“Create in me a clean heart, O God, and put a new and steadfast spirit within me.” ~ Psalm 51:10
Today’s psalm reading is one of my favourites. I love the words of this psalm and several renditions of songs that are based on the words. I find them calming. The Lenten journey must be about creating something new within so that at the end of these 40 days, I am a different person.
God does not delight in burnt offerings any more—maybe God never did but we liked to think so. God wants a change of heart; God wants a new heart that recognizes our sinfulness and our inabilities to always make the best choice. God wants our hearts to depend on the One who created them.

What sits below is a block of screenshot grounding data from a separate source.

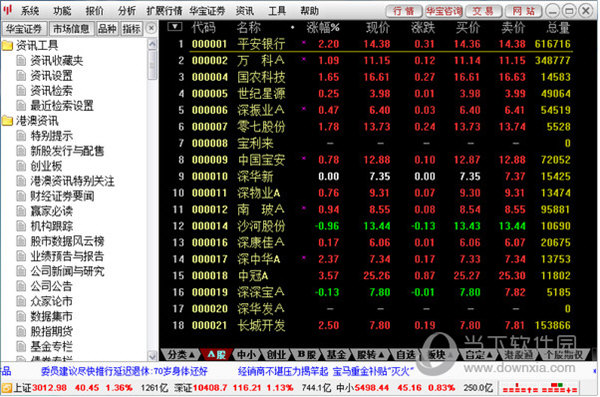
Task: Click the 交易 button
Action: pos(484,11)
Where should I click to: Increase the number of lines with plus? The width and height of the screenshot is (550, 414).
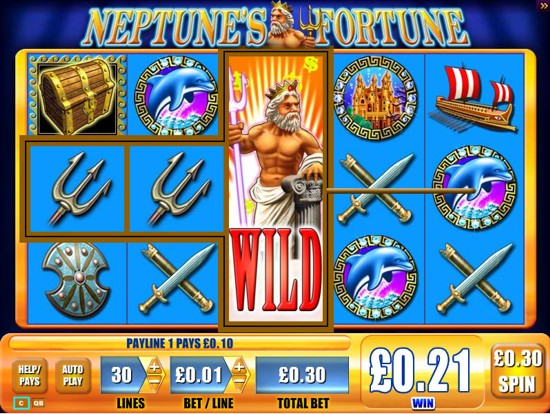click(x=154, y=367)
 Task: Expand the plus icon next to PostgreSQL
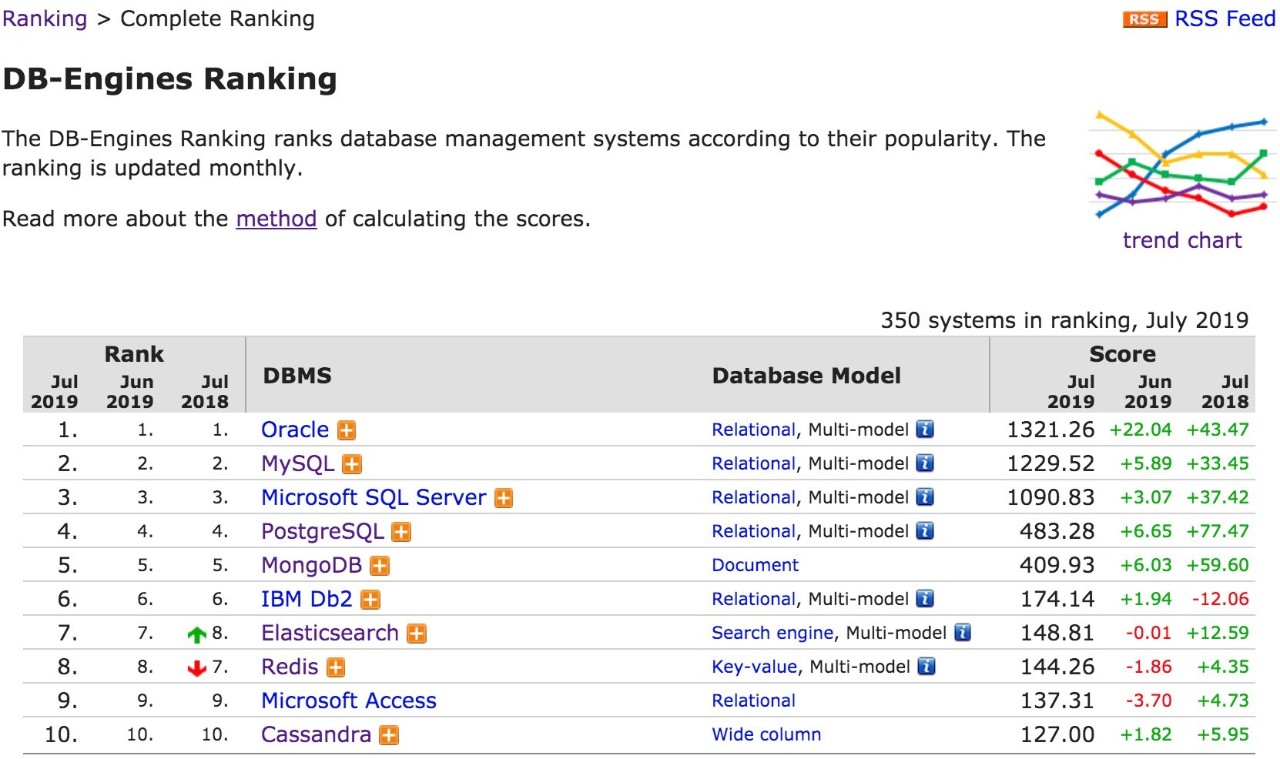pos(401,532)
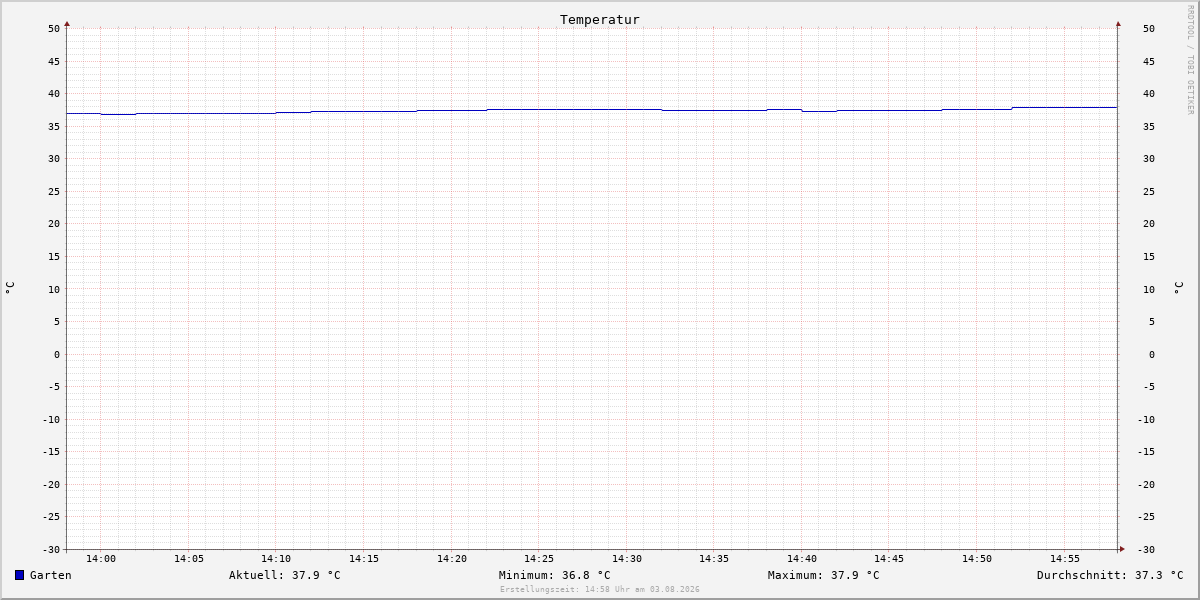Click the RRDTOOL watermark text
Image resolution: width=1200 pixels, height=600 pixels.
[1190, 59]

Today I took a moment to send an email to the sister of a former colleague who has been on my mind for months now. He became a brilliant doctor who specialized in sexual dysfunctions. Ironically, he has prostate cancer. I am trying to act when my heart moves me to. This action took a couple of months. I learned that his chemotherapy is complete and the prognosis is good though there are some side effects from the chemo that might be permanent.
I hope his story has a happy ending. He is a great guy with whom I have lost contact. His sister will pass on my greetings and those of others I know are sending him the best. The reality is that these days we never know when our time may be up. Our hearts better be at peace with as many people as possible. Mostly, they need to be at peace with our loving God.